PROBLEM REQUIREMENTS: Each line that contains "will" needs to be copied from the listing.

********

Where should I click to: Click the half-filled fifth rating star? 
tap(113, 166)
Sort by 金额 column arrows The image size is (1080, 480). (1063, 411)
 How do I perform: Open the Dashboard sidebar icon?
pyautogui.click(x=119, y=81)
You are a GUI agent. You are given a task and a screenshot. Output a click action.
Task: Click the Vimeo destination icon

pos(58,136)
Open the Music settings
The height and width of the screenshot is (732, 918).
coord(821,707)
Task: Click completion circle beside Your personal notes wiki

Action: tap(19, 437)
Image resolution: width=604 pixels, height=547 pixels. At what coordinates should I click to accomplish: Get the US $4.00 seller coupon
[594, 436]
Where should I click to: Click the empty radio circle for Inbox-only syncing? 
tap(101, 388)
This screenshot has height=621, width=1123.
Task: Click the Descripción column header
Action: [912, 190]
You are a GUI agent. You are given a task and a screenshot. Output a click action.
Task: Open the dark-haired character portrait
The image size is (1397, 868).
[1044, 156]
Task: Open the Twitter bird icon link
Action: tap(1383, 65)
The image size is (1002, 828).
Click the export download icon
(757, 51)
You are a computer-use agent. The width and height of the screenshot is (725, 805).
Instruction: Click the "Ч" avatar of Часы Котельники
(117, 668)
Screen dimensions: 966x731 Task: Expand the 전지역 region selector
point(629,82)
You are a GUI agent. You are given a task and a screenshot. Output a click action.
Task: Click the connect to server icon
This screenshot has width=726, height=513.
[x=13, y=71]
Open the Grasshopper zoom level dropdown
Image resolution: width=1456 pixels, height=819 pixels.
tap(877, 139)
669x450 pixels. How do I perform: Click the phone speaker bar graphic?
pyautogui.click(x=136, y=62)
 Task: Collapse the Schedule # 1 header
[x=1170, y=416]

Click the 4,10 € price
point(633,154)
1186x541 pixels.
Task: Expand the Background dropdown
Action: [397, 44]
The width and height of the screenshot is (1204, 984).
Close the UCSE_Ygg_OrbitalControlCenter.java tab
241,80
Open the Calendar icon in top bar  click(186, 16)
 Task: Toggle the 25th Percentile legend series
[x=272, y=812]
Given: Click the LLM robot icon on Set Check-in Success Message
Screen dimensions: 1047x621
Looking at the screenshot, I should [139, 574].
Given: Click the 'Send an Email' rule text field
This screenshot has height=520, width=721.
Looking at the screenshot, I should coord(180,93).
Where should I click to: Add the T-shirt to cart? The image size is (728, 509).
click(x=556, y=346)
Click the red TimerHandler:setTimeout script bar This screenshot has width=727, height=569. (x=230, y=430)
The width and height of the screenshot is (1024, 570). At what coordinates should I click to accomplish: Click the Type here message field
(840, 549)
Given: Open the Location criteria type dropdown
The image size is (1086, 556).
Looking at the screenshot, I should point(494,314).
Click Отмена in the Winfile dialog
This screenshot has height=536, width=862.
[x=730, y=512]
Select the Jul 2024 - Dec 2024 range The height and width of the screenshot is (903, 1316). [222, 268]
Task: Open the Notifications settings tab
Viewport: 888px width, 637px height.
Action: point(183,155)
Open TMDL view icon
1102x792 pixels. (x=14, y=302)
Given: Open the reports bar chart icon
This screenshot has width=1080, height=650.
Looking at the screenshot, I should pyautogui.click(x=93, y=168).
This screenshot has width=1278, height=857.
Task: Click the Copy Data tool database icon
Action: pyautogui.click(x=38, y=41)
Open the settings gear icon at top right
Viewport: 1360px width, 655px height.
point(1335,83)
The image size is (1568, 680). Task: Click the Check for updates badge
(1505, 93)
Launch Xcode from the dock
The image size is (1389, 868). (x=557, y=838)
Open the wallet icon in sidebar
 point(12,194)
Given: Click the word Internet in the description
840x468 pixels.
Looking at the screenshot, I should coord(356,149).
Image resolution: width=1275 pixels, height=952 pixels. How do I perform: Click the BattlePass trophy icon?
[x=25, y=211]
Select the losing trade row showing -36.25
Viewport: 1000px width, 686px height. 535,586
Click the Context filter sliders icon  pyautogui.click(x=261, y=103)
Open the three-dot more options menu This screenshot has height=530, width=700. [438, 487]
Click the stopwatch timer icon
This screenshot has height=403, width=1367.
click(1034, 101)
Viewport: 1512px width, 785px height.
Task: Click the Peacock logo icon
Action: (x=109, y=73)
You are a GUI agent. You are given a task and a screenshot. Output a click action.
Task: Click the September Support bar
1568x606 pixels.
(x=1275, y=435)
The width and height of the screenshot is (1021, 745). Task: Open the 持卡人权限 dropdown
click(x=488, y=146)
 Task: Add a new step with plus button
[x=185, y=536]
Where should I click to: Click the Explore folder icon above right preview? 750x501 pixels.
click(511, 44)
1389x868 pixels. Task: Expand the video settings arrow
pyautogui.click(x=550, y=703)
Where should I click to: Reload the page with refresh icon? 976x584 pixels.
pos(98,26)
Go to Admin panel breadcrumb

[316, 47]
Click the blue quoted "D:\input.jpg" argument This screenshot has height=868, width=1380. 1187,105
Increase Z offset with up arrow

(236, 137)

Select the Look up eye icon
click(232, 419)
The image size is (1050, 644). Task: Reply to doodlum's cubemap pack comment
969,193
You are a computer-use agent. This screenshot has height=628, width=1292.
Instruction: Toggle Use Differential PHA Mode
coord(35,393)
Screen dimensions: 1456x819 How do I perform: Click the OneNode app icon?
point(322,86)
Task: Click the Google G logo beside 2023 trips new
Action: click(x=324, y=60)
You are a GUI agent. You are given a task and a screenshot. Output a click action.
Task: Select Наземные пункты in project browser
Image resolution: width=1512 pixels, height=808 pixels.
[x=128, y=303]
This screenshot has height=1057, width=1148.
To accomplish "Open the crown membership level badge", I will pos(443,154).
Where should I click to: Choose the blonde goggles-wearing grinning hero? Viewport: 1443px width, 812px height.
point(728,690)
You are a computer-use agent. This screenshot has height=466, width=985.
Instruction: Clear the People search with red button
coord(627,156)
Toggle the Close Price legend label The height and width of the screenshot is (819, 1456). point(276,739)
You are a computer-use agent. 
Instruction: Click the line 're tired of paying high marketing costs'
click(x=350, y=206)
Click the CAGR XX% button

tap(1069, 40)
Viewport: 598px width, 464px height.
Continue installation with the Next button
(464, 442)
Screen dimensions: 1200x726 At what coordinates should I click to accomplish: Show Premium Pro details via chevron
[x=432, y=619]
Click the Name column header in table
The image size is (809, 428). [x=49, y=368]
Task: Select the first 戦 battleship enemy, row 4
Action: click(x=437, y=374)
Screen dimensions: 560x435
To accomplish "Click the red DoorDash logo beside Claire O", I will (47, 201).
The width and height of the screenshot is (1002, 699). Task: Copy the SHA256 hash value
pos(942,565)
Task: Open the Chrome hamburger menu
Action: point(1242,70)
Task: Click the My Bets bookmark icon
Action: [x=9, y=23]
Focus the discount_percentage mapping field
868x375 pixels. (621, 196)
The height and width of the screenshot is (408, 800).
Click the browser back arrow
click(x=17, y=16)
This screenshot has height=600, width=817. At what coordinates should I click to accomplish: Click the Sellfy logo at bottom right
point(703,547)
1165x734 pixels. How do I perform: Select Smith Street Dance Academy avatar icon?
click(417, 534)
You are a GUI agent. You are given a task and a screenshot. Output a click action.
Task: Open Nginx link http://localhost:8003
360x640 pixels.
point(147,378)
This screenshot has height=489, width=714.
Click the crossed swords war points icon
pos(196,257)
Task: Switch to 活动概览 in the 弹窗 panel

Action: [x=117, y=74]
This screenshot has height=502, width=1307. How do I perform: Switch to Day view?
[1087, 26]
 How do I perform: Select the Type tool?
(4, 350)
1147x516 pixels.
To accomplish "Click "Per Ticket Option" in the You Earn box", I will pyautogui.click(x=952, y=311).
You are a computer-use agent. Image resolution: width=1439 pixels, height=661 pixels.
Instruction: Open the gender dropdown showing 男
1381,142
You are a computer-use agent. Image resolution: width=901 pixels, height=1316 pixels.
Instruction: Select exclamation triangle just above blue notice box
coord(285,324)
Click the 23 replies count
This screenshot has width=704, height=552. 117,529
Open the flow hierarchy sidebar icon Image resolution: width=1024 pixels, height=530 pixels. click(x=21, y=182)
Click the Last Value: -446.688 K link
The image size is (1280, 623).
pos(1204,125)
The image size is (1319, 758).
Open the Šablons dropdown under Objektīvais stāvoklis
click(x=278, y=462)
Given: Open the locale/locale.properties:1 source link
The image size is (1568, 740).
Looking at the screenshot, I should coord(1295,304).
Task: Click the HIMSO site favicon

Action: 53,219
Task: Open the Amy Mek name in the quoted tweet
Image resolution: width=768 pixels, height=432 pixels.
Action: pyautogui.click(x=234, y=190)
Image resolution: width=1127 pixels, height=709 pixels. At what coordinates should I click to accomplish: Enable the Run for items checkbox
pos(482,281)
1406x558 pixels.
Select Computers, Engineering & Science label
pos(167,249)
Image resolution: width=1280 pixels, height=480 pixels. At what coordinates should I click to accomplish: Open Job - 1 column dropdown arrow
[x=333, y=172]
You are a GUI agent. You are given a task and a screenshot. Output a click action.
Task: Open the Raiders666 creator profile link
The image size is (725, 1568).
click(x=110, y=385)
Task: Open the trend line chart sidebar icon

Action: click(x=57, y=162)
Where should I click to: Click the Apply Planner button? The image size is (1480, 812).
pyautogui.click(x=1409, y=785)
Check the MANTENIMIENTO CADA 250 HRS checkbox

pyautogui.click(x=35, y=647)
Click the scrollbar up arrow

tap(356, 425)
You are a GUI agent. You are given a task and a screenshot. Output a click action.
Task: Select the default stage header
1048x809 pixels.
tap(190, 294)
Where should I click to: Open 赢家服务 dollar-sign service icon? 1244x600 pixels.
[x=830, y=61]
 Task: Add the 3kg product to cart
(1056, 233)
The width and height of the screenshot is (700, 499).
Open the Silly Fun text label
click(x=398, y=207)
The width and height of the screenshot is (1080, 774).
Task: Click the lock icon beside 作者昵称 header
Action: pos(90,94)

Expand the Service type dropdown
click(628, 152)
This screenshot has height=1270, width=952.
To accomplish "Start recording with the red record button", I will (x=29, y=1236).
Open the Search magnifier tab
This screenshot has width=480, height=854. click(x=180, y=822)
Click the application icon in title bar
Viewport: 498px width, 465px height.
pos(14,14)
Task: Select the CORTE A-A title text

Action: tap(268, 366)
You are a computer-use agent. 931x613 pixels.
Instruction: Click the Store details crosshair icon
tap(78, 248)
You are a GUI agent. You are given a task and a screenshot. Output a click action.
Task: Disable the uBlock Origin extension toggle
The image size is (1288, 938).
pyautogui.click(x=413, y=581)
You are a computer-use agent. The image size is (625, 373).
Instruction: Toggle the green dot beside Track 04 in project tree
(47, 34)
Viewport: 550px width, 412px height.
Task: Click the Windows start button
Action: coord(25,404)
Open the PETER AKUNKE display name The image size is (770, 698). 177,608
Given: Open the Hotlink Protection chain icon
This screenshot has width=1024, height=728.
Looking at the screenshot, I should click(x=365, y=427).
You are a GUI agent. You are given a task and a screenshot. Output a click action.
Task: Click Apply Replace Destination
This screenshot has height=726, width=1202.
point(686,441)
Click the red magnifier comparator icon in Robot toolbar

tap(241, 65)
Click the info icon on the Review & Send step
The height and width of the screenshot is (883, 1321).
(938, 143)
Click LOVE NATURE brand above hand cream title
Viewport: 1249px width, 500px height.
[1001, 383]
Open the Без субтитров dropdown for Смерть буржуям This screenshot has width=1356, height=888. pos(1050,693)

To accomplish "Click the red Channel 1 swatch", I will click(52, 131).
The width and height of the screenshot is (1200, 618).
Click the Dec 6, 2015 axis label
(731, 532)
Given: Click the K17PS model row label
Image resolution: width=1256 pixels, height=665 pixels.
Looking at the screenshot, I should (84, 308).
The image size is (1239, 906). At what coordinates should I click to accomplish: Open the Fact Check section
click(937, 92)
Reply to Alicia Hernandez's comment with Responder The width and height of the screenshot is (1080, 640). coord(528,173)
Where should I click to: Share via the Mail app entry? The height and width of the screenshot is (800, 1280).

********

TASK OUTPUT:
To accomplish "Open the crown membership level badge", I will pos(443,154).
To accomplish "Click the red DoorDash logo beside Claire O", I will (47, 201).
To accomplish "Click "Per Ticket Option" in the You Earn box", I will pyautogui.click(x=952, y=311).
To accomplish "Start recording with the red record button", I will (x=29, y=1236).
To accomplish "Click the red Channel 1 swatch", I will click(52, 131).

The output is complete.